SPRING AWAKENING

A monologue from the play by Frank Wedekind

NOTE: This translation by Samuel A. Eliot was first published in 1914 by Boni and Liveright, New York. It is now a public domain work and may be performed without royalties.

MORITZ: To be frank with you, Melchior, I've had exactly that feeling since I read your paper. It fell out at my feet in the first days of vacation. I had my French grammar in my hand. I bolted the door and ran through your quivering lines like a frightened owl flying through a blazing wood. I think I read most of it with my eyes shut. At your explanations a stream of vague memories rang in my ears like a song one used to hum joyously to one's self in childhood, and at the brink of death hears from the mouth of another, and is appalled.
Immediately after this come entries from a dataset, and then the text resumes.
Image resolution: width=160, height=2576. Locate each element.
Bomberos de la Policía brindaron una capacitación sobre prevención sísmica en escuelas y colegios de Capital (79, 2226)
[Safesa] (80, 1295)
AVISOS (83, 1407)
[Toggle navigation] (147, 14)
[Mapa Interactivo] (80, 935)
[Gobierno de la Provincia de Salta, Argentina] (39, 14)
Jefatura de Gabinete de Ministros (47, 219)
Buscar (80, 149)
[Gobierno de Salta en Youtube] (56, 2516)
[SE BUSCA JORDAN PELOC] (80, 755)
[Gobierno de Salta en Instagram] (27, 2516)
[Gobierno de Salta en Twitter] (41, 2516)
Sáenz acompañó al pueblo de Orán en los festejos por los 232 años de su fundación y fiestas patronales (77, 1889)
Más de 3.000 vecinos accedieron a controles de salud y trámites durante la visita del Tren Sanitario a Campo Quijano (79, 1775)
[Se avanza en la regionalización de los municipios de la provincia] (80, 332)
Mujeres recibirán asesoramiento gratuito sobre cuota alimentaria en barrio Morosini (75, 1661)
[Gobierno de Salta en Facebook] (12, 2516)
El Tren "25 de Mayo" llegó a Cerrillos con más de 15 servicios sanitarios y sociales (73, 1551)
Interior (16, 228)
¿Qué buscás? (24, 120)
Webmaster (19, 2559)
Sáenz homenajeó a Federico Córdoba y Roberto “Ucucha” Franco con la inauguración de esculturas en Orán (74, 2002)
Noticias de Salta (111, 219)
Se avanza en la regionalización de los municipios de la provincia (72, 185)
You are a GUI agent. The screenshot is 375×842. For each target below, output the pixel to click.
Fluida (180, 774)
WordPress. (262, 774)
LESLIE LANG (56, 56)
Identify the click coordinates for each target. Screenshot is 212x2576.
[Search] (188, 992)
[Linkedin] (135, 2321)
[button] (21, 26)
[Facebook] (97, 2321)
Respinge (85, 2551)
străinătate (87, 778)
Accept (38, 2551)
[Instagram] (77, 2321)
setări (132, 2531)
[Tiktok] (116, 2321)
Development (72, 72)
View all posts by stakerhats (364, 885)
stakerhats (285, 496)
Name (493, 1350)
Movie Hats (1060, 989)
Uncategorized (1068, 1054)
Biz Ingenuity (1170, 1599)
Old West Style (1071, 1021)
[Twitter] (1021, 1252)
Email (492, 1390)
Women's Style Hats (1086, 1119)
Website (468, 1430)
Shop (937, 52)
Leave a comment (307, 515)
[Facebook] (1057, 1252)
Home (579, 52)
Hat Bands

My sympathy was aroused most by what you wrote about the girl's part. I shall never get over the impression that made. I'm sure, Melchior, to have to suffer wrong is sweeter than to do wrong. Blamelessly to have to undergo so sweet a wrong seems to me the essence of every earthly bliss. -- The girl's delight, Melchior, is like the blessèd gods'. The girl represses. Her very nature protects her. She is kept free from any bitterness or regret up to the last moment, and so can see, all at once, heaven itself break over her. She is still fearful of hell in the very instant of discovering and embracing paradise. Her senses are as fresh as the spring that bubbles from pure rock. She lays hold of a cup no earthly breath has yet clouded--a draught of nectar that she takes and swallows even as it flames and flares. . . . The gratification that the man receives seems to me shallow and flat beside hers!